I burn a lot of it here in western Kansas. I have noticed if it is cut green and is much bigger in diameter than 24" and is in log form that the center doesn't seem to dry out. I had some 36" diameter logs for 3 years that was dry on the outside but I never cut it into firewood lengths and it was still wet when I cut it and tried to split it. The best thing I have found here is to cut it to firewood length then it will dry good and splits better.
 
It's pretty low on the BTU scale, but so is cedar and silver maple. We burn both of those, especially when we don't need a really hot fire. They also make good starter wood for oak and hedge. If I had cottonwood, I'd burn it.
 
I have burnt a lot of different kinds of wood and it is all cheaper than propane!!! The cotton wood burns pretty fast but still makes heat, and in the OWB, it all seems to work, it just doesn't last very long.

BURN IT ALL!!! If I have a reason to cut it and move it, it is getting burnt! Just cut/split;) and let it cure...
 
You guys are spoiled...

Probably 90% of the wood we burn is cottonwood, since that's what we have. Hardwoods are rare in southern Colorado. In the mountains they have pine, aspen, and some scrub oak. On the plains we have cottonwood and elm. Occasionally an arborist friend gets me some fruitwood or hardwood such as ash, but hickory, cherry and oak don't do well here. I use my hardwood stash for "overnighters".

I do have 3 or 4 old mulberry trees that I'll cut when they die, but they're all over 100 years old and only about 18" in diameter.

Our cottonwood works pretty well. Once the fire is going in my Encore, a big split will last an hour or so on a cold day. My theory is that in our arid climate, cottonwood grows slower and is more dense than say in the midwest or south The rings in the logs I cut show that the large cottonwoods only grow about 1/2" in diameter each year.
 
If I cut it, I burn it, so I do not cut much Cottonwood..
Having an abundance of many other hardwood's, does put them higher on the food chain..
 
Here's a couple of cords I worked up this fall: http://www.arboristsite.com/firewood-heating-wood-burning-equipment/207199.htm

Stringy splitting, I've been told it splits better after being left in the round a while, but I'm impatient and have a big splitter. Usually stinks like barnyard when green, not bad when good and dried out. Not a long burner, but will be great next fall for me.

Like the guys said, if you gotta cut it, might as well burn it.
 
My area sounds the same as Larry's - Cottonwood and elm mostly. If I head to the mountains, it's pine and aspen.

Occasionally I get lucky with some better stuff - walnut and fruitwood. But that's rare.

Cottonwood is about the same btu value as pine, and without the messy pitch.
 
Stringy splitting, I've been told it splits better after being left in the round a while, but I'm impatient and have a big splitter.
It splits fine when dry. We lost 50 or so trees in the 2002 drought, and they've been blowing down the last few years. Anything under about 16" with the bark off will be dry enough to just cut and split. Anything bigger has to be blocked and stacked for a few months. As long as the logs are kept off the ground, they'll stay good for several years.
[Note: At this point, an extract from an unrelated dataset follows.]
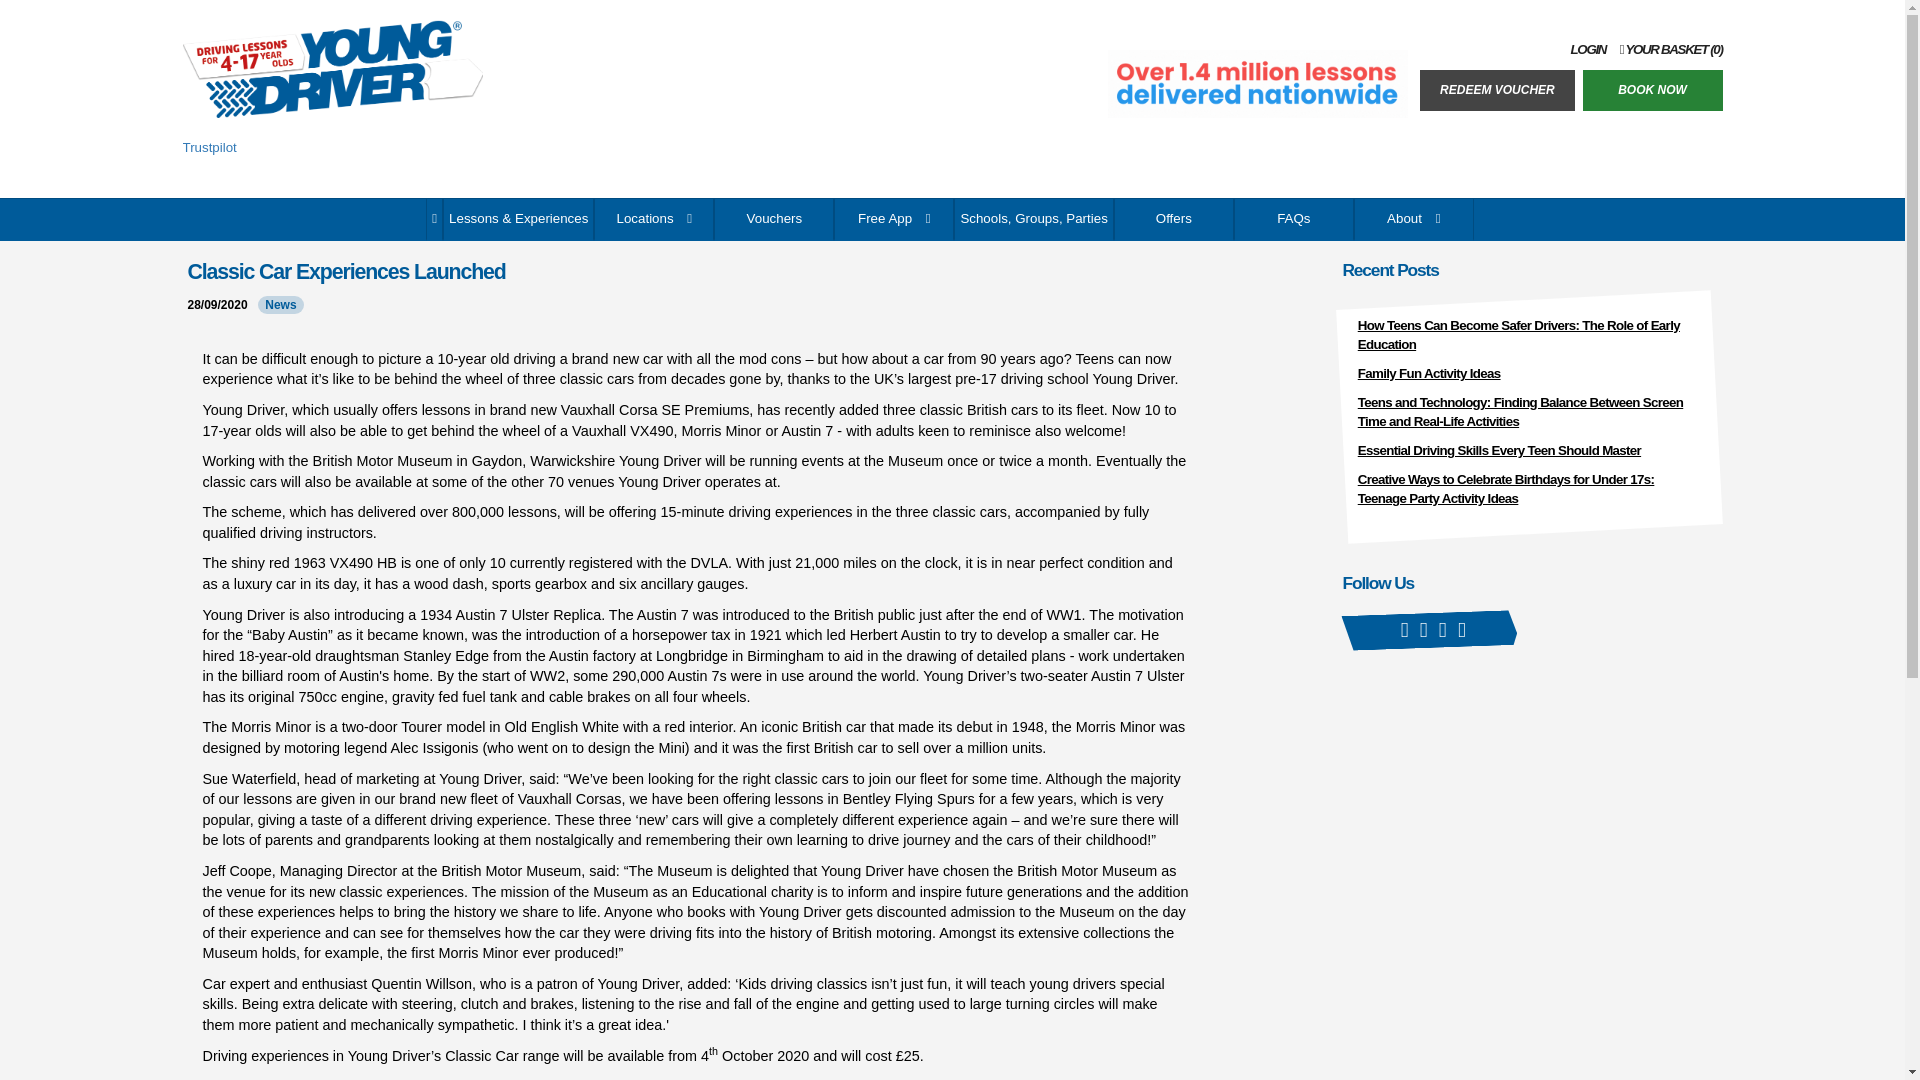 This screenshot has height=1080, width=1920. What do you see at coordinates (1588, 50) in the screenshot?
I see `LOGIN` at bounding box center [1588, 50].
I had a problem tree in the yard dropped early this spring, maybe 30" in diameter at the base. I blocked it up and the bark is finally loose enough to strip off. That one probably won't be ready to split until next fall.
 
Cottonwood

Got some in the stove and its heating the house right now. Fellow down the road had a huge limb break off last summer and he cut it up.

I brought it home and ran all the rounds through my splitter. Probably had a little over a face cord (rick) and for free wood it is doing just fine.

No problem getting it to burn and no problem while splitting it.

Nosmo
 
if you sell a cord and a customer sees it around here they will freak out, so i wont even cut it if its free. i do however use the method of mixing low and high wood, just use silver and red maple for that.